EXERCISE INPUTS
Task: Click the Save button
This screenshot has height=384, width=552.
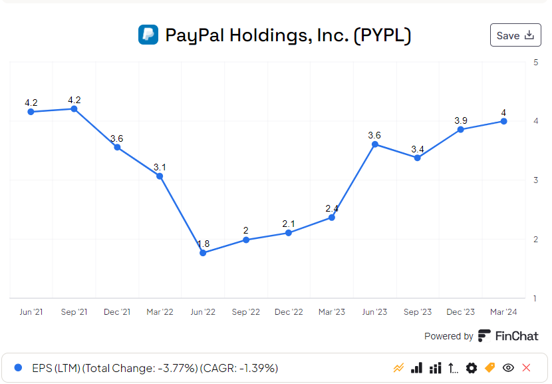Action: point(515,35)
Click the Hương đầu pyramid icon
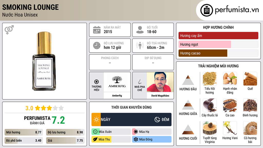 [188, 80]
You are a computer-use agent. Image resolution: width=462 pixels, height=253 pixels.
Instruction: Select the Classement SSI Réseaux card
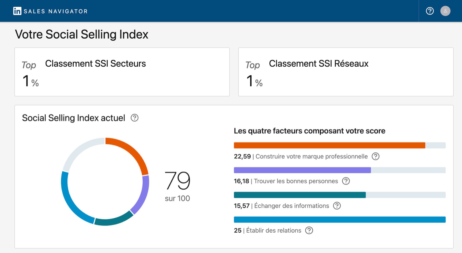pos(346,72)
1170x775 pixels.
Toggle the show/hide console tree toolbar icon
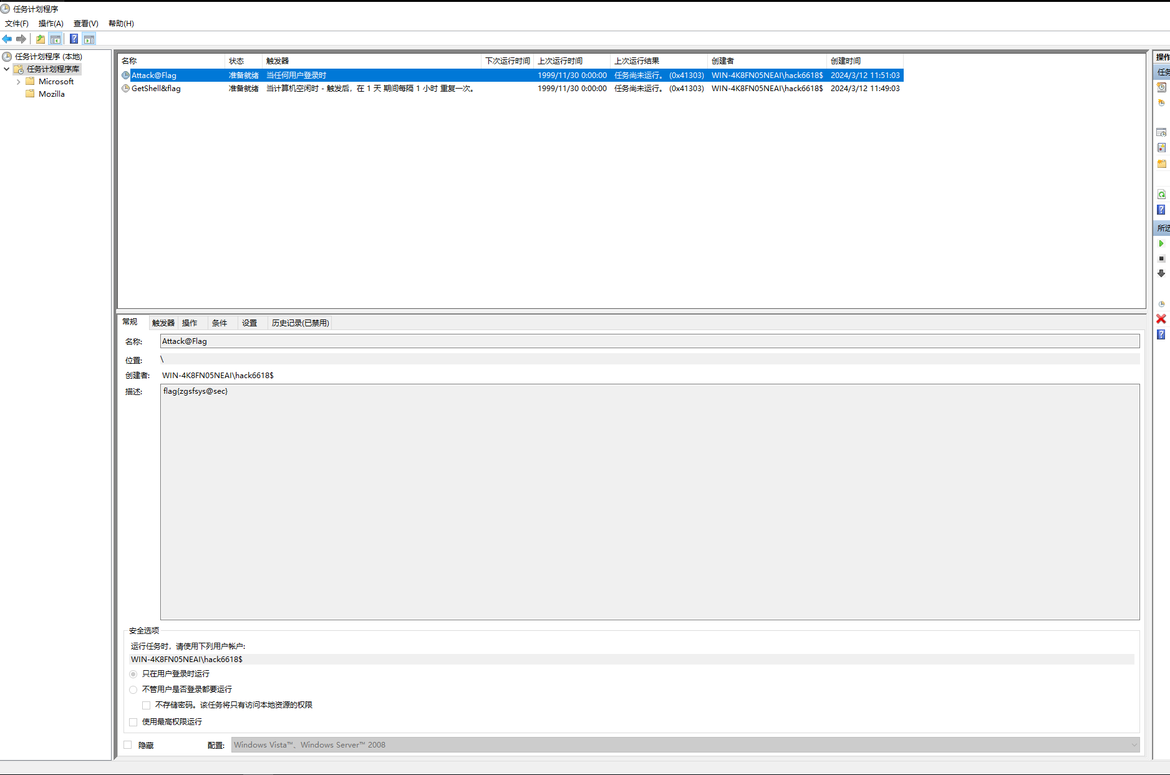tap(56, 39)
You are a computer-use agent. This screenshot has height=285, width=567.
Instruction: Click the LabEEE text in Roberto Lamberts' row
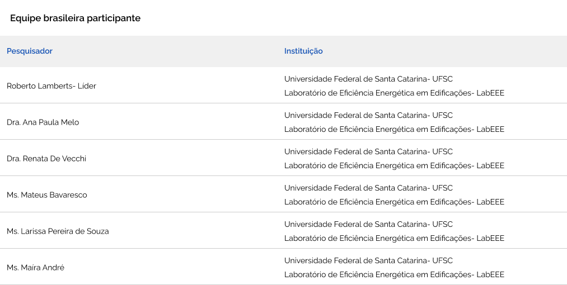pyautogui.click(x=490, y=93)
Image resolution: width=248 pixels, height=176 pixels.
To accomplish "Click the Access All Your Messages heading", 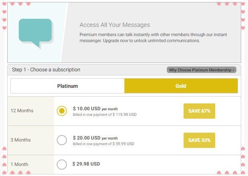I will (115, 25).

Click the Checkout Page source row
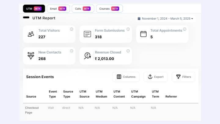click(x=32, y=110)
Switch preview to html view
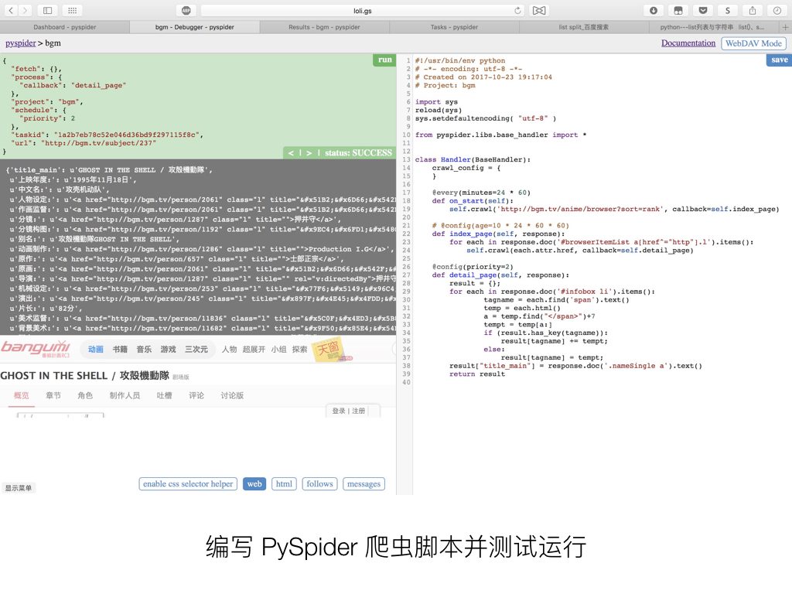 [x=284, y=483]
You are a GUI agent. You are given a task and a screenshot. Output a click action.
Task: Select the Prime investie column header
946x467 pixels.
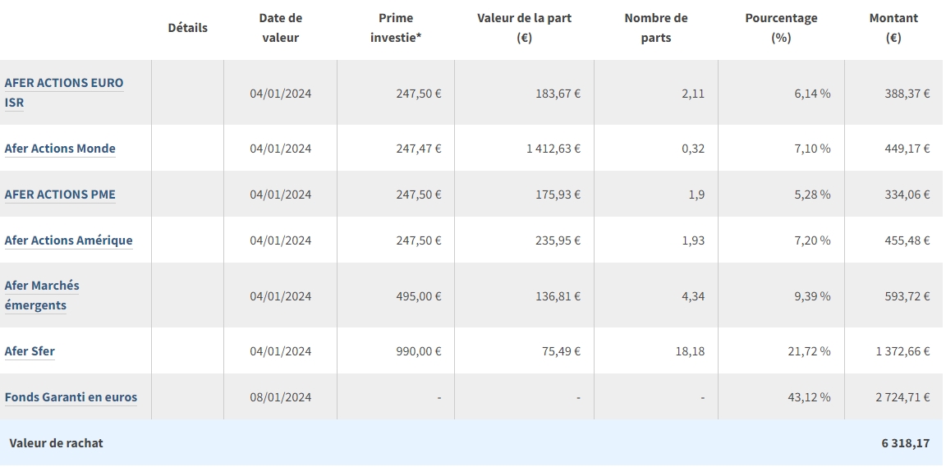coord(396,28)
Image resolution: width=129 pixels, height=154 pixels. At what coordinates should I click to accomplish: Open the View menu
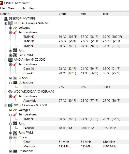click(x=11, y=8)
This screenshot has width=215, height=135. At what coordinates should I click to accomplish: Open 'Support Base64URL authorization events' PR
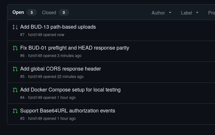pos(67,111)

WORK REQUEST
Reproduce exactly the lines from the one containing "Task: Select the Prime investie column header" through the last line of the records, both included, leaving out every picture.

ANSWER
Task: Select the Prime investie column header
946x467 pixels.
coord(396,28)
Image resolution: width=129 pixels, height=154 pixels. At what coordinates should I click to accomplish: Open the View menu
click(x=11, y=8)
This screenshot has width=215, height=135. At what coordinates should I click to accomplish: Open 'Support Base64URL authorization events' PR
pos(67,111)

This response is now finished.